Overview
CVE-2025-66558 describes a vulnerability found in Nextcloud Twofactor WebAuthn, the WebAuthn Two-Factor Provider for Nextcloud. This flaw, present in versions prior to 1.4.2 and 2.4.1, allows a potential attacker to take over a user’s registered WebAuthn 2FA device by correctly guessing a sufficiently long random string (80-128 characters). While the attacker cannot directly authenticate as the victim, they can force the victim to re-register their WebAuthn device, potentially opening the door to other attack vectors down the line. The vulnerability is addressed in versions 1.4.2 and 2.4.1.
Technical Details
The vulnerability stems from a missing ownership check during the WebAuthn device registration process. Specifically, the application fails to properly verify that the user attempting to disassociate a WebAuthn device is the actual owner of that device. An attacker, by guessing the random string associated with the de-registration process, could trigger the removal of the legitimate user’s WebAuthn device. The victim would then be prompted to register a new device upon their next login. This doesn’t grant the attacker immediate access, but it removes a critical layer of security, potentially allowing for phishing or other attacks to compromise the account.
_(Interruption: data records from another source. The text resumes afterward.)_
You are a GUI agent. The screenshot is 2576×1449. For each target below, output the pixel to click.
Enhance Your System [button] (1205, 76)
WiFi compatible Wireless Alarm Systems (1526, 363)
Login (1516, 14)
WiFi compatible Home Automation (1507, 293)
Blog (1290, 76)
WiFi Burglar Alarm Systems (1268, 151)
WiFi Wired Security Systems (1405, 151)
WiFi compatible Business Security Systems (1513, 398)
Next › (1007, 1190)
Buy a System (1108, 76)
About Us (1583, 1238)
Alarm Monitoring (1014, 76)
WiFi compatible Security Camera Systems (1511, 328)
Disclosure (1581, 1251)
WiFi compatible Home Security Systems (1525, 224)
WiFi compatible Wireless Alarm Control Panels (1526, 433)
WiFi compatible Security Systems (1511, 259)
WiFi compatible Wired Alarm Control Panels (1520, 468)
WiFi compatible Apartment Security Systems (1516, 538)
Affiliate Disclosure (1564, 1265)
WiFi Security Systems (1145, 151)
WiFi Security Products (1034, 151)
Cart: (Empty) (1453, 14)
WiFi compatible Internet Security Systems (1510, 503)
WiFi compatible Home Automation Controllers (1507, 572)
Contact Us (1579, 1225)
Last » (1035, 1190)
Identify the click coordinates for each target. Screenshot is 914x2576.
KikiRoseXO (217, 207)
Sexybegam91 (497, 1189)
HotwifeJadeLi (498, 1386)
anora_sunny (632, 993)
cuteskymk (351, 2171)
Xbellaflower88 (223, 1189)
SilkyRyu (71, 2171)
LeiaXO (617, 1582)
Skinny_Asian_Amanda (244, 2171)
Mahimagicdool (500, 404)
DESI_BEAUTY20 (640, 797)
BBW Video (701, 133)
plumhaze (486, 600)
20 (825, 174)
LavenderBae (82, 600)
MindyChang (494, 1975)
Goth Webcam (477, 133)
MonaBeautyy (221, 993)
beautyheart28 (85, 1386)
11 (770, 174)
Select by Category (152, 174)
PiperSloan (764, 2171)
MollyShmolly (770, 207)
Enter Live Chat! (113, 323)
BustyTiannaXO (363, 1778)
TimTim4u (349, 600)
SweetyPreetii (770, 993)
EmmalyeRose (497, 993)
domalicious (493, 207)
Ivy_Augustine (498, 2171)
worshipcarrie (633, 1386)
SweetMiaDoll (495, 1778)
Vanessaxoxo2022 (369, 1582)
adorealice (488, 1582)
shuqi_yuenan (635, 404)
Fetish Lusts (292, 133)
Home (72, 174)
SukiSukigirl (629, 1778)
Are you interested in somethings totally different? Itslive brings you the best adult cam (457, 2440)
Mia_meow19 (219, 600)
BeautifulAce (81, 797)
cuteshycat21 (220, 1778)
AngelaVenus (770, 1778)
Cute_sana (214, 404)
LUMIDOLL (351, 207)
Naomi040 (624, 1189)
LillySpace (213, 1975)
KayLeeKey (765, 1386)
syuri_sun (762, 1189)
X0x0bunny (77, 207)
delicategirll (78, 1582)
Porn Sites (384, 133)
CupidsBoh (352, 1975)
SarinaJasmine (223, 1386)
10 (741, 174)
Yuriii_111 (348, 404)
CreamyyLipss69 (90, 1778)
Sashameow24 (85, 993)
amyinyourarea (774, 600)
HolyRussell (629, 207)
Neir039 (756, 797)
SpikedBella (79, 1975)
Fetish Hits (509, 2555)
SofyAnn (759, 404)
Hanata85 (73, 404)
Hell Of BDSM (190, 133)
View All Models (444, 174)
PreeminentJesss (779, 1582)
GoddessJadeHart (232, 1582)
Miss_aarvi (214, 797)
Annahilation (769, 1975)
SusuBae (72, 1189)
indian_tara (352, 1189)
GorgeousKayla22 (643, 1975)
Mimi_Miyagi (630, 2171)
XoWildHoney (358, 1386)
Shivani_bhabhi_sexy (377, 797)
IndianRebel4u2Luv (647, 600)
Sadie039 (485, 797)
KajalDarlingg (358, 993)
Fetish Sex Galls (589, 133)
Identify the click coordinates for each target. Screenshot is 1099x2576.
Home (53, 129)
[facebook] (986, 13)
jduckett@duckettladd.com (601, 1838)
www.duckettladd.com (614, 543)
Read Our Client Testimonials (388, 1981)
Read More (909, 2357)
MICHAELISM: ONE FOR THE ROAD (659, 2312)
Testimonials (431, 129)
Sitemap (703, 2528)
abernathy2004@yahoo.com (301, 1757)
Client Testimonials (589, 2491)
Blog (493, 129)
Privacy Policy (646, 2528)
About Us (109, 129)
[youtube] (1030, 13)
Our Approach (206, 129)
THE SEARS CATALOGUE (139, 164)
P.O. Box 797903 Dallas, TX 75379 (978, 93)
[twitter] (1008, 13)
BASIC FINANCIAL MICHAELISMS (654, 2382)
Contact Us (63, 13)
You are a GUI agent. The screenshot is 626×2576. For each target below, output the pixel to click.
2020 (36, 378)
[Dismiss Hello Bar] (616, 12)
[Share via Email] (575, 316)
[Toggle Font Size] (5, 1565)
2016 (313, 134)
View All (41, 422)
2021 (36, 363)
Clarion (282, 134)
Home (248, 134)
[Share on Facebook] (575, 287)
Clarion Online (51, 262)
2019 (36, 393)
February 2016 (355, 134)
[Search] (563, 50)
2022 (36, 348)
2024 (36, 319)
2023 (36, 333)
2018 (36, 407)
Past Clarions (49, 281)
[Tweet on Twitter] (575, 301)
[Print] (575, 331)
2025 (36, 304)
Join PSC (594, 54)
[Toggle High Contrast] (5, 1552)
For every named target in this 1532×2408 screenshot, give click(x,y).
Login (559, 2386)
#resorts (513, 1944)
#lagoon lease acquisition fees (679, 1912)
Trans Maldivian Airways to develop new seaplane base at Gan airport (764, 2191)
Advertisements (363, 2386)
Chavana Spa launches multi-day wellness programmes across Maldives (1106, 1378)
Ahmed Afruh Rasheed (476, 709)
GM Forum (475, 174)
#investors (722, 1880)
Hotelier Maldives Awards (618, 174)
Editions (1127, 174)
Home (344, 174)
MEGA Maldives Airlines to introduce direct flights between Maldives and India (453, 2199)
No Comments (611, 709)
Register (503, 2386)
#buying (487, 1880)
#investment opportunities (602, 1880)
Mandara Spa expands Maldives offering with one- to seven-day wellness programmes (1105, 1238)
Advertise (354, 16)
The issue was resolved by implementing a proper ownership check to ensure only the device owner can disassociate their WebAuthn device.
CVSS Analysis
The Common Vulnerability Scoring System (CVSS) assigns CVE-2025-66558 a score of 3.1 (Low). This low score reflects the limited direct impact of the vulnerability. The attack requires guessing a long, random string, making it practically difficult. Furthermore, a successful attack only removes the 2FA device, not the account password.
Possible Impact
While the CVSS score is low, the impact of this vulnerability should not be entirely dismissed. By removing the victim’s registered WebAuthn device, the attacker achieves the following:
- Reduced Security Posture: The victim’s account is temporarily downgraded to password-only protection, making it more vulnerable to password-based attacks like brute-forcing or credential stuffing.
- Phishing Opportunities: An attacker could leverage the forced re-registration of the WebAuthn device to present a fake registration page to the victim, potentially capturing their security key details.
- Denial of Service (Indirect): The victim might experience frustration and disruption of service due to the unexpected removal of their 2FA device.
Mitigation or Patch Steps
The primary mitigation step is to upgrade Nextcloud Twofactor WebAuthn to version 1.4.2 or 2.4.1, or later. These versions contain the necessary fix to properly validate device ownership. Here’s how to update:
- Log in to your Nextcloud instance as an administrator.
- Navigate to the “Apps” section.
- Search for “Twofactor WebAuthn”.
- If an update is available, click the “Update” button.
- Verify that the installed version is 1.4.2 or 2.4.1 or higher.
Even with the updated version, it’s essential to educate users about phishing attempts and encourage them to be cautious when re-registering their WebAuthn devices.